— EXERCISE INSTRUCTIONS —
Print the following entries without any change.

· · · · ·

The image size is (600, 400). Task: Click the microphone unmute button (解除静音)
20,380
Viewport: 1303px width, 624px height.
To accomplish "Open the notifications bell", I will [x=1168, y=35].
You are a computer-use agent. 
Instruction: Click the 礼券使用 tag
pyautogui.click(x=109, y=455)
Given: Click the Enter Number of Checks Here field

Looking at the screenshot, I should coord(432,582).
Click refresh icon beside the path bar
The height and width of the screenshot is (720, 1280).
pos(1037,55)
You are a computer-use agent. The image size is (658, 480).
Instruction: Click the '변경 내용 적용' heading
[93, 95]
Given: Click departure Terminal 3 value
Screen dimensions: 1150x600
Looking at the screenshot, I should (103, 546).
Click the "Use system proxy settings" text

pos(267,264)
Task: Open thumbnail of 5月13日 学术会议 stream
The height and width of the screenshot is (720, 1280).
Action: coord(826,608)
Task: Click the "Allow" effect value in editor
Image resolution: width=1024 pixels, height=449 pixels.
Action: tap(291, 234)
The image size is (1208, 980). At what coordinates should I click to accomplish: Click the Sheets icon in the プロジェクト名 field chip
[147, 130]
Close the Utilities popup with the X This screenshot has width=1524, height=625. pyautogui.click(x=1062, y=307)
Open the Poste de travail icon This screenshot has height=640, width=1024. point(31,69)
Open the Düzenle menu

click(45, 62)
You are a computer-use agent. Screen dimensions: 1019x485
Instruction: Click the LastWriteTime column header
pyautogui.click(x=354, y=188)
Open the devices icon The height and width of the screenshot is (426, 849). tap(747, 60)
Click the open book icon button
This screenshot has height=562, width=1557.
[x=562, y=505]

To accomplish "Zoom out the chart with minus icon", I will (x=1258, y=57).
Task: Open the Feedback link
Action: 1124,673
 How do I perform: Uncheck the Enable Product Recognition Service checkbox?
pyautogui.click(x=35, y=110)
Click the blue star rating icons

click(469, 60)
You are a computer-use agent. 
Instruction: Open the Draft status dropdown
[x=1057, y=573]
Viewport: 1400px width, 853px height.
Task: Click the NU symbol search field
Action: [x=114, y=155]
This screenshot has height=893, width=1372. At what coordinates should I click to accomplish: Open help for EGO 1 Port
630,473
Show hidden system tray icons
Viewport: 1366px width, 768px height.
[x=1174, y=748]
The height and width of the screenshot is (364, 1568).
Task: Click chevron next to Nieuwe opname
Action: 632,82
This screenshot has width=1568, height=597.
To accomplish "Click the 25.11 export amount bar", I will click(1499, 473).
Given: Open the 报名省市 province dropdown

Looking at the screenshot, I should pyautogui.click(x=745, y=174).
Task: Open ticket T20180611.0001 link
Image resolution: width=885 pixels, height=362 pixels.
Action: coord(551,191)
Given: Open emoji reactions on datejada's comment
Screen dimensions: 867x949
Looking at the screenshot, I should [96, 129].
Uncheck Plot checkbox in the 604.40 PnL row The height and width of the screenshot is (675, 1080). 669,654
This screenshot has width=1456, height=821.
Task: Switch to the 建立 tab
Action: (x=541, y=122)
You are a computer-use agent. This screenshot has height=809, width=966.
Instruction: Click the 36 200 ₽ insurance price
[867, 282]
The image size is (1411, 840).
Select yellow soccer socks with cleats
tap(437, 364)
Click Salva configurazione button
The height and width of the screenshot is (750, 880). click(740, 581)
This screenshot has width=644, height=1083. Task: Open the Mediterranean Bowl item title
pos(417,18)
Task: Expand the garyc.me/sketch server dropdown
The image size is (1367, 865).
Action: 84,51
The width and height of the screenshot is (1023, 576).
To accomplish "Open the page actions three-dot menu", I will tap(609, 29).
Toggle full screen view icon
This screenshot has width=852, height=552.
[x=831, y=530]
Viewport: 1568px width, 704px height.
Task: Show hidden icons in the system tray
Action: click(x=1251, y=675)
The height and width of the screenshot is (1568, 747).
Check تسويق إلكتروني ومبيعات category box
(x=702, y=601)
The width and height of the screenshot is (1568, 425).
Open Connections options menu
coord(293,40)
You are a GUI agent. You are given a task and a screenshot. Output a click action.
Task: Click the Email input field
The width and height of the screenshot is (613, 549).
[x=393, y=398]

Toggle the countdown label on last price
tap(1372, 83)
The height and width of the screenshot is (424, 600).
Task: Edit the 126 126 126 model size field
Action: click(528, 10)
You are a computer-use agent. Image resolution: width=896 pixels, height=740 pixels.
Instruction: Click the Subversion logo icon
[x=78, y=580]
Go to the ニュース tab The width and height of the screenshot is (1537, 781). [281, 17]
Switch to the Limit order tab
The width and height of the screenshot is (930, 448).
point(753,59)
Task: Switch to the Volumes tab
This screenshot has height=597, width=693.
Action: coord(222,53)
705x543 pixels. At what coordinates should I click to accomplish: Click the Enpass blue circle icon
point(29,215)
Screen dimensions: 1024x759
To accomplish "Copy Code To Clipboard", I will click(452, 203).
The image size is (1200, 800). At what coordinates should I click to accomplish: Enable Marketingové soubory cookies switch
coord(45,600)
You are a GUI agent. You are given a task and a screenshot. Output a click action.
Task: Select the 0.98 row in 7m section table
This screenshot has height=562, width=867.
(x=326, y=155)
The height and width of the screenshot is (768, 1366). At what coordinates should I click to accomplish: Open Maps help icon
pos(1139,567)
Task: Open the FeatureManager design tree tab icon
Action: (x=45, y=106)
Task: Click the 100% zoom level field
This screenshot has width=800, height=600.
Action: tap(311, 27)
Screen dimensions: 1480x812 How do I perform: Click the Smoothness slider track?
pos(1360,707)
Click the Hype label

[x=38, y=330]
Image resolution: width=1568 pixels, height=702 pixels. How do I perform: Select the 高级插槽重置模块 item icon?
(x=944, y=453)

· · · · ·

— ANSWER TO THIS EXERCISE —
The image size is (600, 400). Task: Click the microphone unmute button (解除静音)
20,380
Viewport: 1303px width, 624px height.
To accomplish "Open the notifications bell", I will [x=1168, y=35].
You are a computer-use agent. 
Instruction: Click the 礼券使用 tag
pyautogui.click(x=109, y=455)
Given: Click the Enter Number of Checks Here field

Looking at the screenshot, I should coord(432,582).
Click refresh icon beside the path bar
The height and width of the screenshot is (720, 1280).
pos(1037,55)
You are a computer-use agent. The image size is (658, 480).
Instruction: Click the '변경 내용 적용' heading
[93, 95]
Given: Click departure Terminal 3 value
Screen dimensions: 1150x600
Looking at the screenshot, I should (103, 546).
Click the "Use system proxy settings" text

pos(267,264)
Task: Open thumbnail of 5月13日 学术会议 stream
The height and width of the screenshot is (720, 1280).
Action: coord(826,608)
Task: Click the "Allow" effect value in editor
Image resolution: width=1024 pixels, height=449 pixels.
Action: tap(291, 234)
The image size is (1208, 980). At what coordinates should I click to accomplish: Click the Sheets icon in the プロジェクト名 field chip
[147, 130]
Close the Utilities popup with the X This screenshot has width=1524, height=625. pyautogui.click(x=1062, y=307)
Open the Poste de travail icon This screenshot has height=640, width=1024. point(31,69)
Open the Düzenle menu

click(45, 62)
You are a computer-use agent. Screen dimensions: 1019x485
Instruction: Click the LastWriteTime column header
pyautogui.click(x=354, y=188)
Open the devices icon The height and width of the screenshot is (426, 849). tap(747, 60)
Click the open book icon button
This screenshot has height=562, width=1557.
[x=562, y=505]

To accomplish "Zoom out the chart with minus icon", I will (x=1258, y=57).
Task: Open the Feedback link
Action: 1124,673
 How do I perform: Uncheck the Enable Product Recognition Service checkbox?
pyautogui.click(x=35, y=110)
Click the blue star rating icons

click(469, 60)
You are a computer-use agent. 
Instruction: Open the Draft status dropdown
[x=1057, y=573]
Viewport: 1400px width, 853px height.
Task: Click the NU symbol search field
Action: [x=114, y=155]
This screenshot has height=893, width=1372. At what coordinates should I click to accomplish: Open help for EGO 1 Port
630,473
Show hidden system tray icons
Viewport: 1366px width, 768px height.
[x=1174, y=748]
The height and width of the screenshot is (364, 1568).
Task: Click chevron next to Nieuwe opname
Action: 632,82
This screenshot has width=1568, height=597.
To accomplish "Click the 25.11 export amount bar", I will click(1499, 473).
Given: Open the 报名省市 province dropdown

Looking at the screenshot, I should pyautogui.click(x=745, y=174).
Task: Open ticket T20180611.0001 link
Image resolution: width=885 pixels, height=362 pixels.
Action: coord(551,191)
Given: Open emoji reactions on datejada's comment
Screen dimensions: 867x949
Looking at the screenshot, I should [96, 129].
Uncheck Plot checkbox in the 604.40 PnL row The height and width of the screenshot is (675, 1080). 669,654
This screenshot has width=1456, height=821.
Task: Switch to the 建立 tab
Action: (x=541, y=122)
You are a computer-use agent. This screenshot has height=809, width=966.
Instruction: Click the 36 200 ₽ insurance price
[867, 282]
The image size is (1411, 840).
Select yellow soccer socks with cleats
tap(437, 364)
Click Salva configurazione button
The height and width of the screenshot is (750, 880). click(740, 581)
This screenshot has width=644, height=1083. Task: Open the Mediterranean Bowl item title
pos(417,18)
Task: Expand the garyc.me/sketch server dropdown
The image size is (1367, 865).
Action: 84,51
The width and height of the screenshot is (1023, 576).
To accomplish "Open the page actions three-dot menu", I will tap(609, 29).
Toggle full screen view icon
This screenshot has width=852, height=552.
[x=831, y=530]
Viewport: 1568px width, 704px height.
Task: Show hidden icons in the system tray
Action: click(x=1251, y=675)
The height and width of the screenshot is (1568, 747).
Check تسويق إلكتروني ومبيعات category box
(x=702, y=601)
The width and height of the screenshot is (1568, 425).
Open Connections options menu
coord(293,40)
You are a GUI agent. You are given a task and a screenshot. Output a click action.
Task: Click the Email input field
The width and height of the screenshot is (613, 549).
[x=393, y=398]

Toggle the countdown label on last price
tap(1372, 83)
The height and width of the screenshot is (424, 600).
Task: Edit the 126 126 126 model size field
Action: click(528, 10)
You are a computer-use agent. Image resolution: width=896 pixels, height=740 pixels.
Instruction: Click the Subversion logo icon
[x=78, y=580]
Go to the ニュース tab The width and height of the screenshot is (1537, 781). [281, 17]
Switch to the Limit order tab
The width and height of the screenshot is (930, 448).
point(753,59)
Task: Switch to the Volumes tab
This screenshot has height=597, width=693.
Action: coord(222,53)
705x543 pixels. At what coordinates should I click to accomplish: Click the Enpass blue circle icon
point(29,215)
Screen dimensions: 1024x759
To accomplish "Copy Code To Clipboard", I will click(452, 203).
The image size is (1200, 800). At what coordinates should I click to accomplish: Enable Marketingové soubory cookies switch
coord(45,600)
You are a GUI agent. You are given a task and a screenshot. Output a click action.
Task: Select the 0.98 row in 7m section table
This screenshot has height=562, width=867.
(x=326, y=155)
The height and width of the screenshot is (768, 1366). At what coordinates should I click to accomplish: Open Maps help icon
pos(1139,567)
Task: Open the FeatureManager design tree tab icon
Action: (x=45, y=106)
Task: Click the 100% zoom level field
This screenshot has width=800, height=600.
Action: tap(311, 27)
Screen dimensions: 1480x812 How do I perform: Click the Smoothness slider track?
pos(1360,707)
Click the Hype label

[x=38, y=330]
Image resolution: width=1568 pixels, height=702 pixels. How do I perform: Select the 高级插槽重置模块 item icon?
(x=944, y=453)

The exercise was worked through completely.